As I mentioned in my May 24th blog post, fluency is more than mere reading speed. Comprehension is more than merely answering questions (see blog post of 5/10/18). Teaching a struggling student to read takes more than simply breaking words down into syllables, highlighting words, and enlarging the print size. If we want to teach children to read, we must teach letter sounds (see blog post from 1/27/18). Highlighting words on a computer screen is not bad, but children who struggle to read need to be taught that letters represent sounds.
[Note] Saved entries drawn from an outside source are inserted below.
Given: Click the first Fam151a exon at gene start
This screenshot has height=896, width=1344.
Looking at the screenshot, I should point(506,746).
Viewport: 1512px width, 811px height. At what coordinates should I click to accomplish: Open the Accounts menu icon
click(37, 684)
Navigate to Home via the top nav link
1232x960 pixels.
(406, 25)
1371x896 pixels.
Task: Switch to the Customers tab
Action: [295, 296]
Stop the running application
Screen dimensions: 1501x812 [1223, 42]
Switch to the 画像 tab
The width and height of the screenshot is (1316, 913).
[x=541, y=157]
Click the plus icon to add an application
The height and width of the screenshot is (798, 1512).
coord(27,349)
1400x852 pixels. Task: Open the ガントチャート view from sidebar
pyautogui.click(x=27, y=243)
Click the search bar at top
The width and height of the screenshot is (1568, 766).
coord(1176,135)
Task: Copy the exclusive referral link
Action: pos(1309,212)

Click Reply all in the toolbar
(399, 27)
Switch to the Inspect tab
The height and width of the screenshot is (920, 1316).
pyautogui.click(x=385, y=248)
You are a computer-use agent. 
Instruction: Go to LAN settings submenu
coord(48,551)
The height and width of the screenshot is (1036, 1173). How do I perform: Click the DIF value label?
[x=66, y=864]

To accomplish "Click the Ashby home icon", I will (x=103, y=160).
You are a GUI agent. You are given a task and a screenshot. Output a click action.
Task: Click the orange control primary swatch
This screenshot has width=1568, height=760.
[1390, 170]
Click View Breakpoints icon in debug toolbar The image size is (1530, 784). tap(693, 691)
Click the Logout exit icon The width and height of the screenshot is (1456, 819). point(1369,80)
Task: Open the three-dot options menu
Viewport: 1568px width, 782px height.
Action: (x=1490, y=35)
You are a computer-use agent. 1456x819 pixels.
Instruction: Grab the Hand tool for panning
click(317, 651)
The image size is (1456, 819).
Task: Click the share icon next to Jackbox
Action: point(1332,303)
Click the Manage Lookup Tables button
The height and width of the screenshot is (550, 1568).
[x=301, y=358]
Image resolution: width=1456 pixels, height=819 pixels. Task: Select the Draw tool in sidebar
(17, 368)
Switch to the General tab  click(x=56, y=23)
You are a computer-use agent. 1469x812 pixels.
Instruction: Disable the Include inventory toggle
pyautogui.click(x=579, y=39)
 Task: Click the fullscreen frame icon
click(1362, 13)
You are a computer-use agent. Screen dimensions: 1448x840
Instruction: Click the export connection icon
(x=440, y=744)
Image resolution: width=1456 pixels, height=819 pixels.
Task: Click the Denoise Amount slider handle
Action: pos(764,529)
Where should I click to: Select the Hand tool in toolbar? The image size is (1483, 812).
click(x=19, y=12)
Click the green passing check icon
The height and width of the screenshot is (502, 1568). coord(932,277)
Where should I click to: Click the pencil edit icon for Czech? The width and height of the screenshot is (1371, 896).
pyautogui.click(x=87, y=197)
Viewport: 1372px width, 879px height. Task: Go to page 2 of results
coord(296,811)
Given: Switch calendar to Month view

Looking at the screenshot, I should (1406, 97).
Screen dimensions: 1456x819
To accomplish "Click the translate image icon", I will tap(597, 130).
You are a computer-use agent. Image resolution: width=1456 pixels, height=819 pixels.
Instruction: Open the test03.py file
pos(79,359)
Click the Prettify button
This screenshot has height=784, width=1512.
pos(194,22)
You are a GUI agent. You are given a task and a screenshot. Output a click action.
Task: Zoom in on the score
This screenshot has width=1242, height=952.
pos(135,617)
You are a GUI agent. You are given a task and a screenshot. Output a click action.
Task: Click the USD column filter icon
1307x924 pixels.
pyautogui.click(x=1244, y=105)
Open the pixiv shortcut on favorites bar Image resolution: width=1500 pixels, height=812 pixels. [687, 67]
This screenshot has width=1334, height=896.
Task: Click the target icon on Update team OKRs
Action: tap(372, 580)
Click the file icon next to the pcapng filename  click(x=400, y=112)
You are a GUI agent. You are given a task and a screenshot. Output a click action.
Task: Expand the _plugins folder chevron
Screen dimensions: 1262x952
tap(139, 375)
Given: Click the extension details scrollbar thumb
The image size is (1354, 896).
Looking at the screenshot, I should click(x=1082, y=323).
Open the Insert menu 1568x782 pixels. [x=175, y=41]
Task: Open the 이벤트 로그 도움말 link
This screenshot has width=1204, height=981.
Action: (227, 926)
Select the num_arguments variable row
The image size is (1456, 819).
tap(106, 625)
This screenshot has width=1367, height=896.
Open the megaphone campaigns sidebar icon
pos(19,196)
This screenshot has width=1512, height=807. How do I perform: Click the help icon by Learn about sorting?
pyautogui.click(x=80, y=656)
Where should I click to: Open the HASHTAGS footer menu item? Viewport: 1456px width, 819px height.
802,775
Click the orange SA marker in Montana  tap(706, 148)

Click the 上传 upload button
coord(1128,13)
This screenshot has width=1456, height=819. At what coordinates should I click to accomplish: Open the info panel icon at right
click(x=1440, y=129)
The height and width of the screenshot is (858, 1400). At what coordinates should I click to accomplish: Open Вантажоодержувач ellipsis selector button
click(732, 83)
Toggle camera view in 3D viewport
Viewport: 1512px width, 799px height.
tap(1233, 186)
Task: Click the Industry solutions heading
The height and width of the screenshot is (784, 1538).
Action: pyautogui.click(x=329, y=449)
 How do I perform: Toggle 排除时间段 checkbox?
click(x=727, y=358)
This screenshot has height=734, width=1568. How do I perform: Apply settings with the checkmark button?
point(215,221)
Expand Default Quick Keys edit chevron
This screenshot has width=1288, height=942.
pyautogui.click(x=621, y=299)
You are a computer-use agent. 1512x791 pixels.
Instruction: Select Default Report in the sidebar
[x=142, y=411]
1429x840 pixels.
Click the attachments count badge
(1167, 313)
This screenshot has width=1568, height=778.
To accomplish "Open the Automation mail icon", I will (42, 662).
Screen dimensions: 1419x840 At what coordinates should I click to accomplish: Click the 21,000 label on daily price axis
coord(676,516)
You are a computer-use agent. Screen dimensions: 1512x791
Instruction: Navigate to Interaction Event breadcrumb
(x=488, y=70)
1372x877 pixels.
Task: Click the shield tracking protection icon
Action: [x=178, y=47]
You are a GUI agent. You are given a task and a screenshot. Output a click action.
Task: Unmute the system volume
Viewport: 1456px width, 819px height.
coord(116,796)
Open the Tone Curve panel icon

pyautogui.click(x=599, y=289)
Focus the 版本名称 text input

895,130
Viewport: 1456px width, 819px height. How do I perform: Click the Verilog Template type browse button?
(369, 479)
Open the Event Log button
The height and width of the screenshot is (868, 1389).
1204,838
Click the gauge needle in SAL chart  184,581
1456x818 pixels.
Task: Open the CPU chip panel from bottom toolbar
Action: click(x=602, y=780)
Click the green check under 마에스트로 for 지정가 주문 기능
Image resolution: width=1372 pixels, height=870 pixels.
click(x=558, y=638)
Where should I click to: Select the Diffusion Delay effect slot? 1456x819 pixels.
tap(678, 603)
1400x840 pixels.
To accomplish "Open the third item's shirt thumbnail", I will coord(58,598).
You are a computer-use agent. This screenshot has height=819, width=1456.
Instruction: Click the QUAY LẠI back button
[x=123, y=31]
Struggling students need more. If you really want to teach struggling students to read, you must teach letter sounds, especially vowel sounds (Shaywitz, 2003). Simply breaking words into syllables does not teach letter sounds. Even if you are able to teach a struggling student to read a simple story by practicing the words over and over, you still have not taught the student to read. Until the student can transfer the knowledge that you teach to any story, any book, you have not actually taught the student to read. It is not fair to pretend to teach a student to read when we actually have the research, the knowledge, and the evidence to show how to teach struggling students to read. At my reading clinic, students sometimes move up 4 grade levels in reading in one year, able to read many things, not just one story.